Here's another use case, showing how to derive all the verified Ethereum addresses owned by a Farcaster user:

WITH
  profiles AS (
    SELECT
      v.fid,
      v.address,
      p.custody_address,
      JSON_VALUE(p.data, "$.username") AS username,
    FROM `YOUR_PROJECT_NAME.farcaster.verifications` v
    JOIN `YOUR_PROJECT_NAME.farcaster.profiles` p ON v.fid = p.fid
    WHERE v.deleted_at IS NULL
  ),
  eth_addresses AS (
    SELECT
      fid,
      username,
      address
    FROM profiles
    WHERE LENGTH(address) = 42
    UNION ALL
    SELECT
      fid,
      username,
      custody_address AS address
    FROM profiles
  )
SELECT DISTINCT
  fid,
  username,
  address
FROM eth_addresses

Remember to replace 'YOUR_PROJECT_NAME' with the name of your project in the query.

Lens Data

Subscribe on BigQuery

Lens Protocol is an open social network. This dataset mirrors the dataset offered by Lens for use in the OSO data pipeline. It includes data from the Polygon network.

Gitcoin and Passport Data

Subscribe on BigQuery

Gitcoin is the hub of grantmaking in the Ethereum ecosystem. All project, round, and donation data from regendata.xyz is available in this dataset and updated daily.

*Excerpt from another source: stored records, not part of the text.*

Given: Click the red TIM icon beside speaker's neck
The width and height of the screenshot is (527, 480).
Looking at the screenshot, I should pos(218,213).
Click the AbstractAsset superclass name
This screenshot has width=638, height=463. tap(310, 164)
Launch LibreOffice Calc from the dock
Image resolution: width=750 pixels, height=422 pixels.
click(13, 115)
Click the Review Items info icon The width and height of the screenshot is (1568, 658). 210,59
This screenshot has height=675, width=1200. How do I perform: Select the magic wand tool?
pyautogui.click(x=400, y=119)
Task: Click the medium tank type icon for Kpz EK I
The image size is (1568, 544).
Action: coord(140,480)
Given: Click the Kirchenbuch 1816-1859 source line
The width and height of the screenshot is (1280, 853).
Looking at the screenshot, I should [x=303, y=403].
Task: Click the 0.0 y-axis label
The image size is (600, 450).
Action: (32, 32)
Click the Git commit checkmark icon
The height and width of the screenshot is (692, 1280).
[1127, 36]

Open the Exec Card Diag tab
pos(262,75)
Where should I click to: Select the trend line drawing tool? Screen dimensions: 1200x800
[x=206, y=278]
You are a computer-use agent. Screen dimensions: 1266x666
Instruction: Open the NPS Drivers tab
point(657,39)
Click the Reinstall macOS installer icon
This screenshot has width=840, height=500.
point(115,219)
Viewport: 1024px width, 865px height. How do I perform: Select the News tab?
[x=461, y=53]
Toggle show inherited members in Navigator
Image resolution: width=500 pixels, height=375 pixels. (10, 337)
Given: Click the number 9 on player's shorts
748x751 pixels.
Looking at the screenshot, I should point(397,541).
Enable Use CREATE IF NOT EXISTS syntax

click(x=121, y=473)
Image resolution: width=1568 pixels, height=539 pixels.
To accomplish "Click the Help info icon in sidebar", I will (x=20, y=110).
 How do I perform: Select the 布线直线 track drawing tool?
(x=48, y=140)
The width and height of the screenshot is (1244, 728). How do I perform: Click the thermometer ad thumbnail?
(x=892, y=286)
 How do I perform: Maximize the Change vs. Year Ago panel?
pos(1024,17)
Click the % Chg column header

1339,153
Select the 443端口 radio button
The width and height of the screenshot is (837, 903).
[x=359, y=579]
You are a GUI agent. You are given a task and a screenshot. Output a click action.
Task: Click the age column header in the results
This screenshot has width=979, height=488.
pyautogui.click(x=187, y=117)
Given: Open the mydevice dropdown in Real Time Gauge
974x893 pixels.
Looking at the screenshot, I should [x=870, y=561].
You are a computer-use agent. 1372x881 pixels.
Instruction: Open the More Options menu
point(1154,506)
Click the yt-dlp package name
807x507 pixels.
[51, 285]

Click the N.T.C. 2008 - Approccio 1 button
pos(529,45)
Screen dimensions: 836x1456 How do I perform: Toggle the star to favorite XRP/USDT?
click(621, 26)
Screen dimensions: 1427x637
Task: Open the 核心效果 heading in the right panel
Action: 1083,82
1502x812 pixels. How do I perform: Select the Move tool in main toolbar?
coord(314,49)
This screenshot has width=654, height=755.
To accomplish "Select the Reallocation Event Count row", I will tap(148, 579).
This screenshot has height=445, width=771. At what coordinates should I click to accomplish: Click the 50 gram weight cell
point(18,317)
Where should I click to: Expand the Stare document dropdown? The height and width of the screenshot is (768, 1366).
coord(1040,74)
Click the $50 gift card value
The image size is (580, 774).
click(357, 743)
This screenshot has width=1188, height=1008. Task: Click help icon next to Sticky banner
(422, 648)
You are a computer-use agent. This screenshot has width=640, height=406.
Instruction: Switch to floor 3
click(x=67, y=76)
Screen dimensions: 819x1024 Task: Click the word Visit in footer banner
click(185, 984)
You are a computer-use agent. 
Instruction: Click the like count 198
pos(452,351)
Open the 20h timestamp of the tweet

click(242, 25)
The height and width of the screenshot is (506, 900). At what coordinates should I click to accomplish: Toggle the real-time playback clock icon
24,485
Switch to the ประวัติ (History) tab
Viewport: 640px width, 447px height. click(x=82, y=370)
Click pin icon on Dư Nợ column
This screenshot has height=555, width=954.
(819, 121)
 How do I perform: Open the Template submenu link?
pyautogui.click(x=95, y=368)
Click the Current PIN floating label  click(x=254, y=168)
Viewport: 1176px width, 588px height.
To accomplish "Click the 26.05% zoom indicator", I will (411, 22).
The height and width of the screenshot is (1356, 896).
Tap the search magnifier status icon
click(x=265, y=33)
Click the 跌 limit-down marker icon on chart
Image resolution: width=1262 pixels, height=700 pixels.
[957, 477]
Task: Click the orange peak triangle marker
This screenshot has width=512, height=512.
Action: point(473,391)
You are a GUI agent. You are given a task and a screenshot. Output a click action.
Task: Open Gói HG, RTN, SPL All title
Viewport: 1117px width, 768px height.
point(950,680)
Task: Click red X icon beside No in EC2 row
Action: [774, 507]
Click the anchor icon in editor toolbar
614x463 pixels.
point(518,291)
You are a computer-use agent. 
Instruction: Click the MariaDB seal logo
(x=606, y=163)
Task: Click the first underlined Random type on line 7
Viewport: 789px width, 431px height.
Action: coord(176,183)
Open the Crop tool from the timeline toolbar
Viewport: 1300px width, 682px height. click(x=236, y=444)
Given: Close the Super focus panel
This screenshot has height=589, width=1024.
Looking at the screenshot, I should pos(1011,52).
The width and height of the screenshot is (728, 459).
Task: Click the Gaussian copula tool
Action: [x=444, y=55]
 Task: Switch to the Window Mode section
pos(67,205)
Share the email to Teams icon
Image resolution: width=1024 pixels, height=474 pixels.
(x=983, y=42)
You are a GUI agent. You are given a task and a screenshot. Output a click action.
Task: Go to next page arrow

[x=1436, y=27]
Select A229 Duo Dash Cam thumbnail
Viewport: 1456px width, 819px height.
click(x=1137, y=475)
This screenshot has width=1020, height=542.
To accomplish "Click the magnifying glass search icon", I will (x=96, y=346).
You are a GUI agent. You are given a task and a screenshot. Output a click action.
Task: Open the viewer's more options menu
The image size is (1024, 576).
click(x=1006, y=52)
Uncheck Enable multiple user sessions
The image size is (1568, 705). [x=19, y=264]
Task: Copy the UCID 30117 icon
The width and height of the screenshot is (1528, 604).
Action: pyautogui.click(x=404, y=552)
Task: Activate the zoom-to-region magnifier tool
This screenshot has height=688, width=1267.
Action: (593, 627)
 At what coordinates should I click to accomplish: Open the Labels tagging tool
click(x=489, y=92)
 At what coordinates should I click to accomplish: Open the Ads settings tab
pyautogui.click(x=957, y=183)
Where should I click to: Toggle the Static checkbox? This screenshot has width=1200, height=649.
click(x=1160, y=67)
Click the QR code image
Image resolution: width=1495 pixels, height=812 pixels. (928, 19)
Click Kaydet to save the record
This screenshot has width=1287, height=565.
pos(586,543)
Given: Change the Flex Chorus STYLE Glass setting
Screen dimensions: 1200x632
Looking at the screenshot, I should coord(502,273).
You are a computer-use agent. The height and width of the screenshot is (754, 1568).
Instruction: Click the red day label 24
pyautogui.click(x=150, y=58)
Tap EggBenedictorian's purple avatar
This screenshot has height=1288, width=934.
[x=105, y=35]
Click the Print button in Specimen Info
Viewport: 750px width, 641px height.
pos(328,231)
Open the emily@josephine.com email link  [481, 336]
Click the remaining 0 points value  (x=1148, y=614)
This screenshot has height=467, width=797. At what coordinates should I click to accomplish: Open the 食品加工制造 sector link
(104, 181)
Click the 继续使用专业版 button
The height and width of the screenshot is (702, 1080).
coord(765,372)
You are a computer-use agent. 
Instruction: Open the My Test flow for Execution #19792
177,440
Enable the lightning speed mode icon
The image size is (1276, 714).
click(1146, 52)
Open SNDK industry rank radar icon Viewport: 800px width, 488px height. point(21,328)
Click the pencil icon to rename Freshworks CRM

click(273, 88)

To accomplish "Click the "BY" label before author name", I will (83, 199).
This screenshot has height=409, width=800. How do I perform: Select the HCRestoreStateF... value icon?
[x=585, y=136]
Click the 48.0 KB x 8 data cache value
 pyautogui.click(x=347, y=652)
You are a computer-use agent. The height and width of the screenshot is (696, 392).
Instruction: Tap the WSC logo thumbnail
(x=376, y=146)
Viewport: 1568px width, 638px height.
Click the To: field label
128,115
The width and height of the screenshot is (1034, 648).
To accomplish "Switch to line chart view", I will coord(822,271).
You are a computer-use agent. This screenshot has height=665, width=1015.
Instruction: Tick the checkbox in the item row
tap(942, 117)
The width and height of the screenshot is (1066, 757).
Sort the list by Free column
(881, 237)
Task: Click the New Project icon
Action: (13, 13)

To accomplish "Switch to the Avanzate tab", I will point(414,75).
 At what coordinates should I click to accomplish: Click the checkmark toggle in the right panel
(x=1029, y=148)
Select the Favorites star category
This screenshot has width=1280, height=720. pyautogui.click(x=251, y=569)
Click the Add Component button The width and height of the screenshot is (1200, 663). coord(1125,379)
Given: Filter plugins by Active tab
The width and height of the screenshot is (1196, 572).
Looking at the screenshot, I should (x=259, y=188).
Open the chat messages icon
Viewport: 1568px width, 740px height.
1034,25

For example, you can get the total amount of donations mapped to projects in OSO:

with project_mapping as (
  select distinct
    gitcoin_lookup.project_id as gitcoin_id,
    oso_projects.project_name as oso_name,
    oso_projects.display_name as display_name
  from `YOUR_PROJECT_NAME.gitcoin.project_groups_summary` as gitcoin_groups
  left join `YOUR_PROJECT_NAME.gitcoin.project_lookup` as gitcoin_lookup
    on gitcoin_groups.group_id = gitcoin_lookup.group_id
  join `YOUR_PROJECT_NAME.oso_production.int_artifacts_in_ossd_by_project` as oso_artifacts
    on gitcoin_groups.latest_project_github = oso_artifacts.artifact_namespace
  join `YOUR_PROJECT_NAME.oso_production.projects_v1` as oso_projects
    on oso_artifacts.project_id = oso_projects.project_id
)
select
  donations.timestamp,
  donations.donor_address,
  project_mapping.oso_name,
  project_mapping.display_name,
  donations.amount_in_usd
from `YOUR_PROJECT_NAME.gitcoin.all_donations` as donations
join project_mapping
  on donations.project_id = project_mapping.gitcoin_id

Passport is a web3 identity verification protocol. OSO and Gitcoin have collaborated to make this dataset of address scores available for use in understanding user reputations.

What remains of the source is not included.